Diante desse quadro, a oposição teme que o chavismo instrumentalize a doença de Chávez com um apelo à emoção do eleitorado - estratégia que se mostrou possível na segunda-feira, durante o discurso que o líder bolivariano fez do balcão do Palácio Miraflores, horas depois de seu retorno de Cuba.

A multidão respondeu com fervor quase religioso às exortações de Chávez de "levar adiante a revolução contra qualquer força, até a da natureza".

Três cenários.
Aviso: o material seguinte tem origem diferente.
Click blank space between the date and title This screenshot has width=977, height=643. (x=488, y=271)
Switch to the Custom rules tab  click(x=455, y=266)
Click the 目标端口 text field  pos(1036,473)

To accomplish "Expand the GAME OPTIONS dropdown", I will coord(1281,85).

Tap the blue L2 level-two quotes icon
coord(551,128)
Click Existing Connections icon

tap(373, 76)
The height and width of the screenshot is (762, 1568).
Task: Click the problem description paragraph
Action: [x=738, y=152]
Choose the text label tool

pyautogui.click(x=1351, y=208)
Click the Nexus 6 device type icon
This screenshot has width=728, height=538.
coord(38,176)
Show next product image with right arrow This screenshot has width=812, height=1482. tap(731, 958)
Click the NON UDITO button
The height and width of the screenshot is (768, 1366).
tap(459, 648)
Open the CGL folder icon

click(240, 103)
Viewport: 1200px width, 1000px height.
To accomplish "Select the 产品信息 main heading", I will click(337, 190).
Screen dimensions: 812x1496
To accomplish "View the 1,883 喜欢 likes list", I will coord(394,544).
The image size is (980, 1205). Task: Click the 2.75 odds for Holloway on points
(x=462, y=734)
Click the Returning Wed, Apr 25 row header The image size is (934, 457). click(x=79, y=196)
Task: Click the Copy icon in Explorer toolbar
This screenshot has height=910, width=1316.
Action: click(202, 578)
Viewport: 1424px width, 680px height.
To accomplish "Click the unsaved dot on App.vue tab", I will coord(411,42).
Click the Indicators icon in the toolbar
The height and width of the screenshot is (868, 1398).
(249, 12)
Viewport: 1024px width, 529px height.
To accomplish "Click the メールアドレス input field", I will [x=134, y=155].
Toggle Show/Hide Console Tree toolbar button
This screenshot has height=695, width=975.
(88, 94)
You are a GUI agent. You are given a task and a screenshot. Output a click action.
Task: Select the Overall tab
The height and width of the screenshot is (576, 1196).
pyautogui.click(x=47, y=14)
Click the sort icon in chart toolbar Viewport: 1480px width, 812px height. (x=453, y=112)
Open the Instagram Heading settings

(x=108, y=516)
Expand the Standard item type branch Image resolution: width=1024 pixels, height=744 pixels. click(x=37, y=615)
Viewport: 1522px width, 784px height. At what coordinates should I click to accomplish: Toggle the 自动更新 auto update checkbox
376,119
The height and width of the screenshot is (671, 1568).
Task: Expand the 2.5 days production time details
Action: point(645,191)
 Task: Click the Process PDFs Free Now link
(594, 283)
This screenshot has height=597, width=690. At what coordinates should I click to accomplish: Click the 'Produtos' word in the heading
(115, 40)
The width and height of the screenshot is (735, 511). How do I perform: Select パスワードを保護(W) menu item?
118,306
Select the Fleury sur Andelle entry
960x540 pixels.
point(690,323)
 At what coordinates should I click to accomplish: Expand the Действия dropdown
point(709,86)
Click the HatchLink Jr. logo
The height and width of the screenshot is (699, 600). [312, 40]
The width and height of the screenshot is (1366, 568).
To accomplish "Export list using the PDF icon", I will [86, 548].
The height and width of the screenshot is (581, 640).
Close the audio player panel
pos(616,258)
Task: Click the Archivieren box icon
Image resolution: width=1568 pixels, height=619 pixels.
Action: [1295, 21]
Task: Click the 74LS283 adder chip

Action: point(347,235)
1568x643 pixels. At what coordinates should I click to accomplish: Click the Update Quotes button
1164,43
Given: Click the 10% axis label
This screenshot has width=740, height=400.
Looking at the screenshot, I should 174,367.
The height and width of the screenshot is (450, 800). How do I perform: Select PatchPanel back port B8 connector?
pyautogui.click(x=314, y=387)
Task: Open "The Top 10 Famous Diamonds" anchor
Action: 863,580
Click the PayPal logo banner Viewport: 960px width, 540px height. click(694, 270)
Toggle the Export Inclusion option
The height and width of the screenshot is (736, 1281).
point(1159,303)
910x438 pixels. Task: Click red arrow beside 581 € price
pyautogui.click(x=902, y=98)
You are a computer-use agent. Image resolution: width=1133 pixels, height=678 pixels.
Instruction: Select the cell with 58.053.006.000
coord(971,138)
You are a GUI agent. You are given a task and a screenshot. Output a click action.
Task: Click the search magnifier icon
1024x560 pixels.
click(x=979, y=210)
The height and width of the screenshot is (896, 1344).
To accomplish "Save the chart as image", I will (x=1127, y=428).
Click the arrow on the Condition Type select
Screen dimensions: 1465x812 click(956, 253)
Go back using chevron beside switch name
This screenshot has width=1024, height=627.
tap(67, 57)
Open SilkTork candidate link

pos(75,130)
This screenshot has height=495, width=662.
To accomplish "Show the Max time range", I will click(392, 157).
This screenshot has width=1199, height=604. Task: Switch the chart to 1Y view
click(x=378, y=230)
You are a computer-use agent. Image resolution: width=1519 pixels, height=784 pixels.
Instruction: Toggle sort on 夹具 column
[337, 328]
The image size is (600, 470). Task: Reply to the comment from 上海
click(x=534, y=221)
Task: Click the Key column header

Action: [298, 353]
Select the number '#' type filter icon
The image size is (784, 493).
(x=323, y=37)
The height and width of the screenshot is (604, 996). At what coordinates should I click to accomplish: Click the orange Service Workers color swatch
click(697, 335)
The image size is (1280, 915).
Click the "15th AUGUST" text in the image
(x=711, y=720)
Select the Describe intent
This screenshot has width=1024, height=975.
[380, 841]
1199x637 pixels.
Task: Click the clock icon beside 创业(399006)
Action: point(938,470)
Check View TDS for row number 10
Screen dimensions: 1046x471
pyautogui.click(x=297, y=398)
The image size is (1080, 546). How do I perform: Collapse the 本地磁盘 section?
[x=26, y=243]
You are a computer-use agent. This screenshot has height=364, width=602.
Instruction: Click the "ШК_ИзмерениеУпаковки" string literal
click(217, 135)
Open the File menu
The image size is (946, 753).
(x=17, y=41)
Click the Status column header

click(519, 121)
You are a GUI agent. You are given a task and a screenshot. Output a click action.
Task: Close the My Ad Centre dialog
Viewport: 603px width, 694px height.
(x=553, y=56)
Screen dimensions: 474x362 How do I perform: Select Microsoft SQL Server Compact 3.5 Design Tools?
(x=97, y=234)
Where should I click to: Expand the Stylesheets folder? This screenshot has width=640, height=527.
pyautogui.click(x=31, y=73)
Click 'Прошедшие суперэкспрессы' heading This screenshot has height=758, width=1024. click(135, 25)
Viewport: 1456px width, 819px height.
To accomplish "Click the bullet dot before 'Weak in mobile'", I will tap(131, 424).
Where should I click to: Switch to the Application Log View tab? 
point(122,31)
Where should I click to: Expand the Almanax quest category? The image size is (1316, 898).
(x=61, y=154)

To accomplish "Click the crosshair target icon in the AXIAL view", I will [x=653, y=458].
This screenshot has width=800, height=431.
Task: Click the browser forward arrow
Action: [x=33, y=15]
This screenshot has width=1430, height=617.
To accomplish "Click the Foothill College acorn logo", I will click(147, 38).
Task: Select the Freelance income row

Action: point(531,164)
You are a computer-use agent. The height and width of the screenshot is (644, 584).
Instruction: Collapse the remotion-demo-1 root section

Agustín Blanco Muñoz, professor da Universidade Central e colunista do jornal El Universal, lista três cenários que podem emergir da doença de Chávez até as eleições de 2012: "No primeiro, no caso de uma doença controlada, ele lançaria mão dos fins políticos que declarou no dia 5 (quando voltou de Cuba): vencer a "conspiração" e as divisões internas do PSUV, mostrando-se como o verdadeiro líder único, capaz de retornar sempre. No segundo, no caso de uma doença irreversível, sua luta seria a de um paciente impregnado de heroísmo e patriotismo que faria o impossível para deixar uma obra à altura de seus inspiradores: Bolívar e Fidel Castro. No terceiro, tudo não passaria de uma farsa e não há doença nenhuma. A mentira deixaria a descoberto quem está conspirando contra o poder central, criando-se as condições para a depuração do quadro político interno e para prolongar o poder do líder pelo tempo que lhe der na cabeça."

Há na oposição, porém, quem aposte que o câncer de Chávez - do qual detalhes fundamentais como sua localização exata e método de tratamento não são conhecidos - tira dele a aura de herói invencível, reduzindo-o à dimensão humana do caudilho. "Alguém já ouviu falar que o Superman teve de ser operado para extirpar um câncer?", ironizou o líder estudantil e um dos mais conhecidos opositores do regime no exterior Yom Goycochea.